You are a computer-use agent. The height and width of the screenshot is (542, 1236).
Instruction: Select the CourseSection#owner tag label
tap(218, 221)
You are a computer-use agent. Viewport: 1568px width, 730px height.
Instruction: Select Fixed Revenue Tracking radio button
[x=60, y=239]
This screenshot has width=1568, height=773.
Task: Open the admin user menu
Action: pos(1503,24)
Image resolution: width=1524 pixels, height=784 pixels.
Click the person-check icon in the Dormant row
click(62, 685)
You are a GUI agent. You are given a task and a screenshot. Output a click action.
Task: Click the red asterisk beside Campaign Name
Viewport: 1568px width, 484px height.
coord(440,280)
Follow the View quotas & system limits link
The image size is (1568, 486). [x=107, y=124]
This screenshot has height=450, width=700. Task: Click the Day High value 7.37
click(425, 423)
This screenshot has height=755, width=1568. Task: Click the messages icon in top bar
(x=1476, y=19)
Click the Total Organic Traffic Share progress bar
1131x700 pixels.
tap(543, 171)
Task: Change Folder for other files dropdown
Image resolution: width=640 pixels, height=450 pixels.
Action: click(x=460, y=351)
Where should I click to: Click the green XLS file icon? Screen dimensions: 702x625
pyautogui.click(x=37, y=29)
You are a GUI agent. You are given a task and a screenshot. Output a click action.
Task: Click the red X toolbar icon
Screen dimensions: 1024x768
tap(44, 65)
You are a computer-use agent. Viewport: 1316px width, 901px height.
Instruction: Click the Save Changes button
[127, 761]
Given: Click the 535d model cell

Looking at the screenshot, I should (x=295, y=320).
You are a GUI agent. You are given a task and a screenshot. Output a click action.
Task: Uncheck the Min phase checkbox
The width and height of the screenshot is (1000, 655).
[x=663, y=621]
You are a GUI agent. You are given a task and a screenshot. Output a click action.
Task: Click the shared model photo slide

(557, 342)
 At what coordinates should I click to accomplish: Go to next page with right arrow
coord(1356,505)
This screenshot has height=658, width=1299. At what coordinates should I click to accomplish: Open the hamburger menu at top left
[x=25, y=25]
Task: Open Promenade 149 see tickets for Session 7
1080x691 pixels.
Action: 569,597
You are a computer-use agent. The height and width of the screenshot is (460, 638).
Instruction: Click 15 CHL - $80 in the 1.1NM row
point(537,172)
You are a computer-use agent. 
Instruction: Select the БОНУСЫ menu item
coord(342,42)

- What is being asked
Only the lines from the one containing "1080x691 pixels." through the last line of the material should be returned, each one exactly as written.

- Exercise result
1080x691 pixels.
Action: 569,597
You are a computer-use agent. The height and width of the screenshot is (460, 638).
Instruction: Click 15 CHL - $80 in the 1.1NM row
point(537,172)
You are a computer-use agent. 
Instruction: Select the БОНУСЫ menu item
coord(342,42)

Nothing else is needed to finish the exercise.